A paisagem em que Mohammed vive é de uma terra de betão esmagado, onde crianças jogam sobre vestígios da guerra e onde a normalidade se transformou em sobrevivência. A família foi deslocada uma dúzia de vezes, levando-o ao colo durante quilómetros por não ter cadeira de rodas, enquanto a mãe tenta mantê-lo seguro e afastado, tanto quanto possível, do perigo constante. O que devia ser uma infância tornou-se, na prática, uma travessia sem fim entre destroços, medo e improviso.
A reportagem sublinha também a fragilidade do seu corpo. Mohammed precisa de cirurgias regulares devido a infeções e a tecido cicatricial profundo, e a mãe diz que só quer vê-lo sarar, talvez longe de Gaza, onde o corpo possa finalmente descansar do cerco. Há aqui um detalhe que fere pela sua simplicidade. O menino sonha com próteses, com viajar para fora, com voltar a jogar com os amigos e até com participar num Mundial. É uma ambição que só parece absurda a quem nunca teve de merecer o direito elementar de a sonhar.

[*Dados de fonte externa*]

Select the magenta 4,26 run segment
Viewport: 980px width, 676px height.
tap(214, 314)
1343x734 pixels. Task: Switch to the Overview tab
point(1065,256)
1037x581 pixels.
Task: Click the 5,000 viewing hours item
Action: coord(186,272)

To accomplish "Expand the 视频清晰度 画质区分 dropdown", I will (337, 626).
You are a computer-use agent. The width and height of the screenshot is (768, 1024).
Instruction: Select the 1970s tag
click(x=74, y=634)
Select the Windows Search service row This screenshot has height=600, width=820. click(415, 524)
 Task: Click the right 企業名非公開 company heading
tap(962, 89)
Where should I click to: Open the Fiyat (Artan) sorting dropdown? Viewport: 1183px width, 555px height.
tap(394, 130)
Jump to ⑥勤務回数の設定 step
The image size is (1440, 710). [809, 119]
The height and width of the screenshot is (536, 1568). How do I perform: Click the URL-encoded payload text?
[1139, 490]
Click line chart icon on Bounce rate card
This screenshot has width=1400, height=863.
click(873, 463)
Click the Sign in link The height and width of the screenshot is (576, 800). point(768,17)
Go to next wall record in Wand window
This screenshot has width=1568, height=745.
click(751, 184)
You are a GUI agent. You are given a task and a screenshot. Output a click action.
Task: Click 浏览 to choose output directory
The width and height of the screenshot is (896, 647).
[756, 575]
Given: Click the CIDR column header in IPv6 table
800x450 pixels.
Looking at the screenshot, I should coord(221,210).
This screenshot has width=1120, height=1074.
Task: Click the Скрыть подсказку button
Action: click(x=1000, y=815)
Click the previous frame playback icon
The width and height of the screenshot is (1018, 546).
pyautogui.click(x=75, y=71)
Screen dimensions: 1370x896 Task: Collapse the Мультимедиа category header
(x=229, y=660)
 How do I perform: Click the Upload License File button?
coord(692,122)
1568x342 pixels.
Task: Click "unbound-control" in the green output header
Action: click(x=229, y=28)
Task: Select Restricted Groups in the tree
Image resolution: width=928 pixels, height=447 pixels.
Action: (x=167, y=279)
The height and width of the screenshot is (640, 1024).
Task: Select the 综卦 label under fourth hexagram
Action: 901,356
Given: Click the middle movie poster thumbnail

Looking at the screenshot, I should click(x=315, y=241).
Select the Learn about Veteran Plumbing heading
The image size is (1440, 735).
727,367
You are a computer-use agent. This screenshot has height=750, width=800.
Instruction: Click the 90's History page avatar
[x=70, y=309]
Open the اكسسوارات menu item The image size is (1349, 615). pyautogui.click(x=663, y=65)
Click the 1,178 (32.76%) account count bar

Num território onde a celebração se tornou rara, o Mundial surge como uma espécie de refúgio. A reportagem mostra palestinianos em Gaza a reunirem-se para ver jogos, sobretudo os do Egipto, como se a vitória de uma seleção vizinha lhes devolvesse, por instantes, uma pertença colectiva e uma alegria partilhada. Quando o Egipto marca, a festa espalha-se entre paredes destruídas, como se os bombardeamentos tivessem aberto, no meio do pó, pequenas janelas por onde ainda entra alguma luz.
A mãe de Mohammed diz que o filho é talentoso, que adora ver futebol e que o seu jogador favorito é Ronaldo. Acrescenta que o objetivo dele é jogar diante do mundo e não esquecer a dor até lá chegar. Há qualquer coisa de profundamente humano nessa fidelidade a uma figura distante. Ronaldo, para ele, não é apenas um ídolo. É a prova de que o futebol também pode ser um idioma universal, compreendido por uma criança amputada no meio das ruínas.
A reportagem não esconde a violência quotidiana. Há disparos ouvidos durante as brincadeiras, fugas apressadas, medo entre as tendas e funerais que interrompem qualquer tentativa de normalidade. Fala da morte de um trabalhador humanitário ligado à organização das transmissões do Mundial, mais uma lembrança de que, em Gaza, até a alegria é frágil. E, no entanto, mesmo ali, crianças jogam entre tendas, com bolas improvisadas, num campo sem marcações e sem certeza de amanhã.
É isso que torna esta história tão dura e tão necessária. Mohammed não é apresentado como símbolo abstracto, mas como um menino concreto, com nome, mãe, dores, desejo e teimosia. O futebol não lhe devolve as pernas, mas devolve-lhe, por minutos, a condição luminosa de criança. E, num lugar onde tantas vidas foram reduzidas a estatística, essa pequena vitória aproxima-se de uma forma de resistência.
No fim, fica uma imagem impossível de esquecer. Um rapazinho de Gaza a empurrar-se para além das cercas erguidas pela guerra, em direcção a momentos preciosos com os amigos, apenas para jogar o jogo que ama. Não é uma história sobre desporto. É uma história sobre o que resta do ser humano quando tudo o resto falha. E talvez seja precisamente por isso que dói tanto. Mohammed quer tão pouco, quer viver, recuperar, jogar, ser visto, e, ainda assim, o mundo continua a exigir-lhe demasiado.